Erik stood breathless, watching as the Nord warrior called the formation to a halt before them. She rode up next to the young woman in the fur coat, dipping her chin in a low nod.
"With all due respect, my lady, it isn't wise to race ahead of the scouts." Her tone was chiding and stern.
There was a flicker of shame in those amber eyes. "My apologies, Lydia. I heard a commotion and rushed off. These men were attacked by a pack of wolves—it looks like they finished off the beasts before we rode into the field. We've been blessed by a stroke of luck today."
The warrior named Lydia looked over at Erik and the hunters. "You have the thanks of her ladyship, Lanre Solveig, Thane of Whiterun."
Erik gazed up at the one called Lanre Solveig. She was the thane? Should he bow? Willas and Jormund had yet to speak or move. It made Erik more nervous. He settled for a stiff nod.
The Thane of Whiterun addressed them with a warm smile. "You spared us an awful surprise. For that, truly, you have my sincerest gratitude. If there is anything within my power to grant you, I would be happy to oblige."
"My lady, we should continue onward to Rorikstead."

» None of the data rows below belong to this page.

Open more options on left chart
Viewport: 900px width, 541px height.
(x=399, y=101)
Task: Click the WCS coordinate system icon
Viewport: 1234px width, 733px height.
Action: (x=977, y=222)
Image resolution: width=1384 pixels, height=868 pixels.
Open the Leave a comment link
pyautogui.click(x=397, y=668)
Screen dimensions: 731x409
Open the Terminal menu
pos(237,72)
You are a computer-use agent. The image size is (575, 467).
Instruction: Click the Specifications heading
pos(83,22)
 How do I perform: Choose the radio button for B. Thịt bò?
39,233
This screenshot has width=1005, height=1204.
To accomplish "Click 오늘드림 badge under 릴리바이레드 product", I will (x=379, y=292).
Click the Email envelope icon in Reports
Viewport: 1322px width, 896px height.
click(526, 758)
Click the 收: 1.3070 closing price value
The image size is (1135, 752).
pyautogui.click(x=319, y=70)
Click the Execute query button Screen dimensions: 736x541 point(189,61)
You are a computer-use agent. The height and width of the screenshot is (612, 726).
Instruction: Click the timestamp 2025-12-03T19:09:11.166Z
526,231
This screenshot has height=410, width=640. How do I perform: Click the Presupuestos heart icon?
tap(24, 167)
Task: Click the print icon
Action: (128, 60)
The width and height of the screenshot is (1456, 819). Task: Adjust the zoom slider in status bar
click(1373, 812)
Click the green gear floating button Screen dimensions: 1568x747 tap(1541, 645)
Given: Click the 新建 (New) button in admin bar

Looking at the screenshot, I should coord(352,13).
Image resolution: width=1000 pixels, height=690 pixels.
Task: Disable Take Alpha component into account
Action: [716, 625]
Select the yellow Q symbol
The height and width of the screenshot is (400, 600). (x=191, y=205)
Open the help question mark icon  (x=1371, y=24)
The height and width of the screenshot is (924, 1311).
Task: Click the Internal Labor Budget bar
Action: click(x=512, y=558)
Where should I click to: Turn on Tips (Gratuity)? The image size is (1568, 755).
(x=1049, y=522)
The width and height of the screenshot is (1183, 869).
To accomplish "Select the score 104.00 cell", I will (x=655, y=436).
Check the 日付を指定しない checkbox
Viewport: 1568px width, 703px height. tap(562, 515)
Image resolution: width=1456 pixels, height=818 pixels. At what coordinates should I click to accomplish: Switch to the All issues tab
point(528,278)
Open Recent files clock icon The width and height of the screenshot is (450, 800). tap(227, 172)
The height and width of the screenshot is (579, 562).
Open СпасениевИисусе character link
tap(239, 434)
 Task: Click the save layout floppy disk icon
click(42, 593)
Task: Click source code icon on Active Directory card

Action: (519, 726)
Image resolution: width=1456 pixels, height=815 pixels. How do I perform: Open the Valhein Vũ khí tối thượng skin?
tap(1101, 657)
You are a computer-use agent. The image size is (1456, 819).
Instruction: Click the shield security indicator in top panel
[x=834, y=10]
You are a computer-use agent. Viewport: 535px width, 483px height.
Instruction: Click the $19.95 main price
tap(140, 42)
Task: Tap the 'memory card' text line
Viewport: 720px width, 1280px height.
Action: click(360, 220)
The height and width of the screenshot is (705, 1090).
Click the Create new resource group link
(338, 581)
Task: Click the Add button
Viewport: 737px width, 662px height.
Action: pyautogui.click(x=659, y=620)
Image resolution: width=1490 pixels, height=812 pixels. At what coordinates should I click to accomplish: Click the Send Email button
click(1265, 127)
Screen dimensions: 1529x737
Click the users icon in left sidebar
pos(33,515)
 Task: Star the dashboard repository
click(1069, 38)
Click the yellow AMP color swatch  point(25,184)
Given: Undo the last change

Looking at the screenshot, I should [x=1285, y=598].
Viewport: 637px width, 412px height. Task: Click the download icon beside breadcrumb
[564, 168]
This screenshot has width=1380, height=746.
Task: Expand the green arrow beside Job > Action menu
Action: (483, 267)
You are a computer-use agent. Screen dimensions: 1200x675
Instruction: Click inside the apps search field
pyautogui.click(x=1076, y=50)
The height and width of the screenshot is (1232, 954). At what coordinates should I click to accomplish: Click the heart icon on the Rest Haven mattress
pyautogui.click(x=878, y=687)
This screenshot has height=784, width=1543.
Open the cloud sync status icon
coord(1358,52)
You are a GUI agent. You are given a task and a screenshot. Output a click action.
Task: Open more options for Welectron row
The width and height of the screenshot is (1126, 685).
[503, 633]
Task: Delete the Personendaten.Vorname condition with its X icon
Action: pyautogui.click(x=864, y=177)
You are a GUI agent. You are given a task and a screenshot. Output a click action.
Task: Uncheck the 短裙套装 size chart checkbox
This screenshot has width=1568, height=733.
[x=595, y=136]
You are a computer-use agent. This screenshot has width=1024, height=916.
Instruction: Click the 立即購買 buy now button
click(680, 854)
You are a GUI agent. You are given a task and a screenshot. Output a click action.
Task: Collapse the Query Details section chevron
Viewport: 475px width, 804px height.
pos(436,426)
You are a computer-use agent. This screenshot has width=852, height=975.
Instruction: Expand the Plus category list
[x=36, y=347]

Lanre Solveig nodded, pulling on the reins of her destrier. With a bow to Erik and his company, she rode off, heading west. Lydia followed swiftly, the column of soldiers—Erik counted twenty—leaving a trail of dust behind them.
Erik watched as the procession grew smaller in the distance. When the banners were out of sight, he felt his foot step forward. Feeling breathless, he took another step. Before he knew it, he was sprinting west towards home, running from the sunrise, leaving Willas and Jormund surrounded by wolf carcasses.
Writer's Note: I absolutely love Erik. He pretty much writes himself :) I hope the story is finally picking up.